Little old Dotty Bennet had a lion’s head!
What a mane it had, too, and ferocious teeth, a real wild hunter that you’d think might pounce right off the wall and onto you. Adults, they say it couldn’t come alive if Doctor Frankenstein had done his best work on it, and things of that nature just wouldn’t happen around parts like these, but when we sat together as kids and thought about it, what other purpose could it serve if not to protect the old golfing clubs and baseball cards behind the front counter? The taxidermist had left its eyes open for a reason, hadn’t they?
Eyes that never closed, but which we swore sometimes looked just a little drowsy - the jaw a little more slack and a little less mauling, just every once in a while, for being on watch so long for so many days must be very tiring, and eating people was no easy task either. Drowsy or not, the eyes and the mouth were open, and we knew it, and the lion knew that we knew it, and none of us stepped foot anywhere near it even on its drowsiest, jaw-slackiest day.
And then, quite suddenly, a market somewhere crashed itself into another one, at least from the way the bigger kids were explaining it, and it was news all over; I didn’t see or hear it myself, but I imagined it must have been very big, if not quite a funny sight, a bunch of tents and farmer’s goods and homemade pottery all running up and hitting each other all at once and ruining good work from everyone.
I didn’t know why, but old Dotty must have been involved somehow - the baker down Baptist Street must have been involved somehow - Jamie Cutrie, and her family, were all very much involved somehow - and we all knew that they were involved because the conditions of the market they’d been involved with had gotten them all very down, and suddenly they all left and the town was very vacant.
I didn’t understand it at the time, but Papa was involved, too.
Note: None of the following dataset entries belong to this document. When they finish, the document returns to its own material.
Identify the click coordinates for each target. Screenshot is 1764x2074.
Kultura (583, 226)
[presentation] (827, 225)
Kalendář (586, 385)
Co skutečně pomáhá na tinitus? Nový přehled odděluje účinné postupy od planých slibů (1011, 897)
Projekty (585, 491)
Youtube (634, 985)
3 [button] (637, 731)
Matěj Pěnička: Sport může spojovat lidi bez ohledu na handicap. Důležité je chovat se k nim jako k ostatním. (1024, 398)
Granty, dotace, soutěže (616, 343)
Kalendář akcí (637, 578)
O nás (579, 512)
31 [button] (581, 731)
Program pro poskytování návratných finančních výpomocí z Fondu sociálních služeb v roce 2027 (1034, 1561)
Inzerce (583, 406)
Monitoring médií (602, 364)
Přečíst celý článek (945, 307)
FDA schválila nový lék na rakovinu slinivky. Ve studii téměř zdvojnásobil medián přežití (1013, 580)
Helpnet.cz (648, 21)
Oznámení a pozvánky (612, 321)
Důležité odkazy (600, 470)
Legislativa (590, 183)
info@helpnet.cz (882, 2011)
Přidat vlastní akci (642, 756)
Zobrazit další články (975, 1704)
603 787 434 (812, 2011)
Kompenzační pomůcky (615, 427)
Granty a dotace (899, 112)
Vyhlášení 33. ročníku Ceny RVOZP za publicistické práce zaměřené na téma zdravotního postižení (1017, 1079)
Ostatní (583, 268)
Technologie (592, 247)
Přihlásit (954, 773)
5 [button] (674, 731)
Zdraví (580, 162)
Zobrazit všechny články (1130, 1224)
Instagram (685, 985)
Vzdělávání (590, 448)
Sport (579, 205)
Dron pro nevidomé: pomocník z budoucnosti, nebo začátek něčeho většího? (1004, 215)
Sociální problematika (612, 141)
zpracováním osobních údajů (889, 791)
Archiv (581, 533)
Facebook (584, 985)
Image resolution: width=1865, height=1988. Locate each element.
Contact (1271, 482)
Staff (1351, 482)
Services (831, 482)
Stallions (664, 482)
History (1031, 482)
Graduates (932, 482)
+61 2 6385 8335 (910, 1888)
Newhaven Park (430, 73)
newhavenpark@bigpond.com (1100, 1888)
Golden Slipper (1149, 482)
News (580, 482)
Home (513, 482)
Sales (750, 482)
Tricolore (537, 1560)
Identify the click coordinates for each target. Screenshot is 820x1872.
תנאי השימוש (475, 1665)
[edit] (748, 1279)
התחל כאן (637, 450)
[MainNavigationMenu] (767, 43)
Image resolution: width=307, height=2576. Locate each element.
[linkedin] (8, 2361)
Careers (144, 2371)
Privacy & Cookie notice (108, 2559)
It should have been obvious that he was part of the accident to begin with, the way his face looked coming home from work that day in the fall when they say that it happened, looking beaten up, and the way that his eyes got blacker with each morning like he’d been dragged off and beaten up again in the night. I didn’t know he’d ever worked in a market before, and as he bounced me on his leg, he told me that no, that’s not quite the way that things are, but I’ll understand when I’m closer to his age and hopefully things won’t be so bad by then.
Well, things weren’t, at least not in the stock market sense, but a whole whopping of other things had gone wrong in the world in thirty years - another big war, a couple of big bombs, a little Russian satellite and a lot of littler kids with polio. Suddenly I was my father’s age when the depression hit him and I had gone through just as much, seemingly in half the time I was promised, only this time around nobody was there to bounce me on their leg and explain it to me.
The world never stopped spinning that way, and it seemed to me that everybody was on edge for all sorts of their own reasons and I couldn’t blame them, but I did manage to find some normalcy in my work sometimes, stepping up as a marketing manager for a small law firm and shacking up, to the pleasure of my nostalgia, right down Baptist Street near where the old bakery used to be. The building is still there, never abandoned permanently but only temporarily owned by different folks, a red brick stepping stone towards better business elsewhere.
My house, medium-small and incessantly stuffy, was my partial excuse for nightly walks. The rest was the simple urge to walk along next to buildings that used to be something else, like the bakery, but also other things, old grassy plots turned to shops and gas stations, and vice versa, and those old, puckered-looking houses along the old residential roads that I used to dash across at what felt like a hundred miles an hour, chasing after invisible fiends and visible friends, stressed out just a little because our parents were stressed out a whole lot, and the whole time never quite knowing why.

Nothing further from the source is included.